NAIROBI, Aug. 8 (Xinhua) -- Kenya's leading property developers are staring at an uncertain future as the government intensifies implementation of a regeneration plan for the capital of Nairobi that has resorted to demolition of structures on riparian land and other sensitive biodiversity hotspots.
President Uhuru Kenyatta in December last year launched a Nairobi city regeneration master plan and a team of technocrats to oversee its implementation in order to restore green credentials of East Africa's largest metropolis.
The Kenyan leader tasked Nairobi city's regeneration team to come up with innovative ways to tackle pollution, traffic snarl ups, inadequate housing and crime.
Kenyatta ordered the team of technocrats, industry leaders and elected representatives to give priority to sustainable waste management, clean up of Nairobi's main water bodies and affordable housing as a means to enhance the city's renewal.
The implementation of Nairobi regeneration plan that has gone overdrive has been accompanied by demolition of residential and business premises sitting on riparian land.
Kenya's environmental watchdog on Aug. 6 oversaw demolition of a petrol station and a building housing--Java coffee house in Nairobi's up market Kileleshwa suburb because of encroaching on a riparian land.
Senior officials at the National Environment Management Authority (NEMA) disclosed that about 4,000 buildings located near river banks have been earmarked for demolition that will be carried out in the next two months.
Geoffrey Wahungu, the director general of NEMA, said an inter-agency team will carry out demolition of structures that had encroached on riparian land.
"There are so many buildings that have been constructed next to a river bank and we have given notice to unscrupulous developers who continue to flout basic environmental rules," said Wahungu.
He regretted that governance lapses and weak policing were to blame for mushrooming settlements along riparian zones in Nairobi and its adjacent satellite towns.
Julius Wanjau, the head of Nairobi Central Business District Association (NCBDA), said unscrupulous developers have to brace for astronomical losses or jail terms for encroaching on protected areas.
"We are not relenting on our efforts to restore Nairobi's green status by clearing structures built over wetlands and riparian land. Developers who break the law will not only incur losses but risks protracted battle with the courts," Wanjau told reporters.
He said demolition of residential and business premises located near river banks and other water sources will extend to the densely populated suburbs located on the eastern fringes of Nairobi.
Wanjau revealed that 600 pollution points have been identified along Nairobi River hence triggering an urgency to clear structures along its path.

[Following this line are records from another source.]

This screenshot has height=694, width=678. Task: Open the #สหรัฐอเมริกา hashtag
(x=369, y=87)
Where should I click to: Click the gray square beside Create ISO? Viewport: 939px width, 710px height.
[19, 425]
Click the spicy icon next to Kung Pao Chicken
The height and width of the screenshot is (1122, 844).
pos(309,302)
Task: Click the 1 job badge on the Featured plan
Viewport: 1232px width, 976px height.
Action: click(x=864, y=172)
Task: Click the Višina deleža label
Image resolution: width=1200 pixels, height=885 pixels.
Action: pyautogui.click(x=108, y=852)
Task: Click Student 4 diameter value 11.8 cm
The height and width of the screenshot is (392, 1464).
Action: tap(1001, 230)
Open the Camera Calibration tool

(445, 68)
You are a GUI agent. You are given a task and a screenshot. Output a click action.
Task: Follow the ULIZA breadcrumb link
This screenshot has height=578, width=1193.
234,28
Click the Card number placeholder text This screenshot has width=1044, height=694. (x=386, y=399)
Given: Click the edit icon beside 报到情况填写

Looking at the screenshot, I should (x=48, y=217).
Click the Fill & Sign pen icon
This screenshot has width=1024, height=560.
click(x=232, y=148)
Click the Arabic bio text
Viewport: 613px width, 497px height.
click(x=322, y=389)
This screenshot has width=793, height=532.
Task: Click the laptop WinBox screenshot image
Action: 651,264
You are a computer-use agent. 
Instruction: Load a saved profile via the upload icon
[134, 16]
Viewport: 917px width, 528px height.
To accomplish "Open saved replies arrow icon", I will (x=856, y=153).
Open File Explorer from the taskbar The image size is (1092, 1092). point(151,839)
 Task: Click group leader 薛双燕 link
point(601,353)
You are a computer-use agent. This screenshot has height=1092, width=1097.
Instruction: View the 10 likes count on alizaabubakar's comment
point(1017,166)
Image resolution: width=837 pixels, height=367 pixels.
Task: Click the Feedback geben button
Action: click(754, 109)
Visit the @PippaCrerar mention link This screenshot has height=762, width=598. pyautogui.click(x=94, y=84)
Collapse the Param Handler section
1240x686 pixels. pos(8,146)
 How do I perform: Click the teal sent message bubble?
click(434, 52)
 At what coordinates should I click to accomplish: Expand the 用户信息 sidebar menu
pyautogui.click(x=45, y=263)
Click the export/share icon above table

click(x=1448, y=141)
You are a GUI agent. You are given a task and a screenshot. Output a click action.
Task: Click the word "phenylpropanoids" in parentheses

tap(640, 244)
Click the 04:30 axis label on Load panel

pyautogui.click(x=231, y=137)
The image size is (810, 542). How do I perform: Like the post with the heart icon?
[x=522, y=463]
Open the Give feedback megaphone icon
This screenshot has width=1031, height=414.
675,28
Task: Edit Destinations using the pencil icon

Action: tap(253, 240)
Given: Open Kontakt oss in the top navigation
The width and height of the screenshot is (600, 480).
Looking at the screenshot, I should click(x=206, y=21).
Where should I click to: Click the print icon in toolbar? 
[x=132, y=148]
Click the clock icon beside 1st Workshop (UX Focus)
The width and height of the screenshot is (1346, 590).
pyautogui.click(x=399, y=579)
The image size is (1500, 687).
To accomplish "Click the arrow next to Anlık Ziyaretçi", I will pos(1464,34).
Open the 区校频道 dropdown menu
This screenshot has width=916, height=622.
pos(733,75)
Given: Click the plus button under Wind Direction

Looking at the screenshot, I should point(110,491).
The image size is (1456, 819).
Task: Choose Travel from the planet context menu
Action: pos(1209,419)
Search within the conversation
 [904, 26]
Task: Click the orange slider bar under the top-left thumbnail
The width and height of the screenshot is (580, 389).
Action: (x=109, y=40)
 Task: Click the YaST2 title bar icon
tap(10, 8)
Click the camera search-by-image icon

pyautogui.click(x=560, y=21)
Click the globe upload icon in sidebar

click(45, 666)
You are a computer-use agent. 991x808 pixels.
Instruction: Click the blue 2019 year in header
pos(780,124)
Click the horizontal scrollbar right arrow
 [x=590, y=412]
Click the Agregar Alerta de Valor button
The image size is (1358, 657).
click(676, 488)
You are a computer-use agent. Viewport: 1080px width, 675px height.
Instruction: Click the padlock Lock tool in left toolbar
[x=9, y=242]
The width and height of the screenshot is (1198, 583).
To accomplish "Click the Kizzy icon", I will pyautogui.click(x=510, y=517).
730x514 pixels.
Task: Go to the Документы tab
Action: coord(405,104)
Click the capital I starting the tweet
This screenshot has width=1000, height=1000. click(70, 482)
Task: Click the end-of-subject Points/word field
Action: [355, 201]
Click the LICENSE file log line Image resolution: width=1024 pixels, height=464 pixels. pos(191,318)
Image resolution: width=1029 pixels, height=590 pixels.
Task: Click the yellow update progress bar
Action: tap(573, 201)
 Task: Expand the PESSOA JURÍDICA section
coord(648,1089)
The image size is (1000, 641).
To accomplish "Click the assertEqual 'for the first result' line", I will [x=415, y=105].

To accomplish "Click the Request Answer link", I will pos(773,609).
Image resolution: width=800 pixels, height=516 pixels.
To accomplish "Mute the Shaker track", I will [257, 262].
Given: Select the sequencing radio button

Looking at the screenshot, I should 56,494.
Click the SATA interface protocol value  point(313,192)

President Uhuru Kenyatta and Nairobi county leaders have endorsed the operation to clean up the city through demolition of structures built on road reserves and near water bodies.
So far, dozens of police officers have been deployed to provide security during the demolition exercise that is expected to hurt the revenue base of private developers.
Reports from local media indicated that 8 million U.S. dollars has been set aside to support activities that will enhance Nairobi's environmental renewal.
The revelation that up market shopping malls that sit on wetlands are slated for demolition has sent shock waves to private developers who have promised to halt the process through court injunction.
However, the identification and mapping of illegal structures to pave way for their demolition and reclaim Nairobi's green stewardship will continue despite attempts by developers to rush to the courts and put brakes on the exercise.
Kenyan lawmakers during their recent tour of major water sources in Nairobi sounded alarm over massive encroachment of these vital ecosystems.
Kareke Mbiuki, the chairman of Parliamentary Committee on environment and natural resources said that punitive action will be taken against private developers who put up apartment blocks in water catchment zones.
Experts said enforcement of regulations to restore Nairobi's biodiversity hotpots should not be sacrificed at the altar of short-term commercial gain.
John Musingi, a Nairobi-based environmentalist supported the ongoing demolition of structures along river banks and wetlands terming them a wake-up call for private developers to adhere to laid down regulations.